Extended instructions

In this section other methods will be discussed.

If you notice the author to be missing some things very obvious for a specialist (the author is amateur), please fix it.

For those who don't like to read long explanations with examples - short summary:

  1. gdalwarp without DEM - very rough referencing.
  2. gdalwarp with DEM - better, but still not accurate.
  3. ENVI EX with DEM - almost perfect, but expensive.

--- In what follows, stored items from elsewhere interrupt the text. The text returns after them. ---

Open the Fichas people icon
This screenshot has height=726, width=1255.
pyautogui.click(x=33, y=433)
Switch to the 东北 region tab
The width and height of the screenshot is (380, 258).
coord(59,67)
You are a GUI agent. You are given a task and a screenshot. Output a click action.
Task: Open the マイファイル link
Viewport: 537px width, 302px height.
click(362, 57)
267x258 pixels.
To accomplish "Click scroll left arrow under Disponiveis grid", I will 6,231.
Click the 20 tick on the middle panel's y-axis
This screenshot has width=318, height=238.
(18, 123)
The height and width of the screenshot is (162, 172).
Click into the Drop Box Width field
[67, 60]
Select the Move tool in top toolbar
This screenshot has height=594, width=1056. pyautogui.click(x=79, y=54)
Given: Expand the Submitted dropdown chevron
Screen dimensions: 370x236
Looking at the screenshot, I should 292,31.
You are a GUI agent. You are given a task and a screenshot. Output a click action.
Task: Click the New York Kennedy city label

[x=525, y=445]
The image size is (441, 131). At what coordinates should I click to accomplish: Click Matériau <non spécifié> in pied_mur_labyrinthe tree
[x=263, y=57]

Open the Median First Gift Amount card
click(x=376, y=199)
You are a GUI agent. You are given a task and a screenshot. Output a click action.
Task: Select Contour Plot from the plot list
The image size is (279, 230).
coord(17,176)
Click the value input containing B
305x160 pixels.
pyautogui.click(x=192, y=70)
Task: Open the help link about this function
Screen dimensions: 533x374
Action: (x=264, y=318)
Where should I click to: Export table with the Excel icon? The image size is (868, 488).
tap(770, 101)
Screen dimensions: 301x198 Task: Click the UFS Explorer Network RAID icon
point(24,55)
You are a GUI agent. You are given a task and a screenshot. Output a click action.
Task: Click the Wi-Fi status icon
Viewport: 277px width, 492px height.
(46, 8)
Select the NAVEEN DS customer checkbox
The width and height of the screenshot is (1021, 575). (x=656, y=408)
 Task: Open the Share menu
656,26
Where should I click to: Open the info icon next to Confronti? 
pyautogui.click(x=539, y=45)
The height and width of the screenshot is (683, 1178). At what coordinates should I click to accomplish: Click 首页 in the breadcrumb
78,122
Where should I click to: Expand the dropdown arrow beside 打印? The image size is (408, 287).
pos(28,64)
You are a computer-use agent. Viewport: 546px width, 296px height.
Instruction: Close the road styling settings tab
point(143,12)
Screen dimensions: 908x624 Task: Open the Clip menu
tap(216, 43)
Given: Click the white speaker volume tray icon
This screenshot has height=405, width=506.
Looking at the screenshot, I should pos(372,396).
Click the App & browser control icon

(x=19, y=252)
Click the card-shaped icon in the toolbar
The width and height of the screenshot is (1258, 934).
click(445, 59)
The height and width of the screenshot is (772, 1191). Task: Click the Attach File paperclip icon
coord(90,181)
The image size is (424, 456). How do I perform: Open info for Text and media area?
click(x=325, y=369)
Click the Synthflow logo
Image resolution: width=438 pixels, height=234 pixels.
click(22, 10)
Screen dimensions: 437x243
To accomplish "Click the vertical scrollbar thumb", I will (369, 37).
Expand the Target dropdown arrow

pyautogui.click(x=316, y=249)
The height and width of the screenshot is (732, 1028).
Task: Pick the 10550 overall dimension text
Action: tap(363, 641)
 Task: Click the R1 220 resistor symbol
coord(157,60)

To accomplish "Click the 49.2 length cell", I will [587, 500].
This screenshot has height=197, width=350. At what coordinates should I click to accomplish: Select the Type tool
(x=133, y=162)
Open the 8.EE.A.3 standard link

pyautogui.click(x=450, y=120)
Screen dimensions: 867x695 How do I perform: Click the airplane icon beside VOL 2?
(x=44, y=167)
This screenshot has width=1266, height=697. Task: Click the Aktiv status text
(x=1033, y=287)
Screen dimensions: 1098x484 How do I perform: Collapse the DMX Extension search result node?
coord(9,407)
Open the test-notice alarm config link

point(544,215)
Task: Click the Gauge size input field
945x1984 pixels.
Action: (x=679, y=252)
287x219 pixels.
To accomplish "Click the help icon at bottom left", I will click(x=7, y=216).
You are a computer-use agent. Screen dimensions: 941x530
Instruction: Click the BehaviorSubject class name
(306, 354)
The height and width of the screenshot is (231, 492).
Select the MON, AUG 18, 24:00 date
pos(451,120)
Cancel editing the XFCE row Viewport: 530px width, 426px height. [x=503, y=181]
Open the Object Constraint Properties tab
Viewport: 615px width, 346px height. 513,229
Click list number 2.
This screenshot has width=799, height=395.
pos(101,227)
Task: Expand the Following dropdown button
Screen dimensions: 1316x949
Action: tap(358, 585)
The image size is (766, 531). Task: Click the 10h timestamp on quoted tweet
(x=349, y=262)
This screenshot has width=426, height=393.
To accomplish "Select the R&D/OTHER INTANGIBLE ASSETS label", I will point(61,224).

A comparison of results from ENVI EX + Aster, GDAL + aster and GDAL + SRTM: http://latlon.org/~jek/osm/ov3-ortho-comparison.jpg

For a start, let's take a look inside ZIP-archive with a single scene, downloaded from the USGS website:

$ ls -1 3v050909p0000897861a520004700712m_001631680*
3v050909p0000897861a520004700712m_001631680_aoi.dbf
3v050909p0000897861a520004700712m_001631680_aoi.prj
3v050909p0000897861a520004700712m_001631680_aoi.shp
3v050909p0000897861a520004700712m_001631680_aoi.shx
3v050909p0000897861a520004700712m_001631680.att
3v050909p0000897861a520004700712m_001631680.dbf
3v050909p0000897861a520004700712m_001631680.eph
3v050909p0000897861a520004700712m_001631680.jgw
3v050909p0000897861a520004700712m_001631680.jpg
3v050909p0000897861a520004700712m_001631680.prj
3v050909p0000897861a520004700712m_001631680.pvl
3v050909p0000897861a520004700712m_001631680_rpc.txt
3v050909p0000897861a520004700712m_001631680.shp
3v050909p0000897861a520004700712m_001631680.shx
3v050909p0000897861a520004700712m_001631680_src.dbf
3v050909p0000897861a520004700712m_001631680_src.prj
3v050909p0000897861a520004700712m_001631680_src.shp
3v050909p0000897861a520004700712m_001631680_src.shx
3v050909p0000897861a520004700712m_001631680.tif

We have: a shape-file with coverage, jpg with "preview" (georeferenced!), TIFF file itself with data, a file with RPC conversion parameters (scene_rpc.txt), and a scene.pvl file, which contains something like a description of the data and its parameters.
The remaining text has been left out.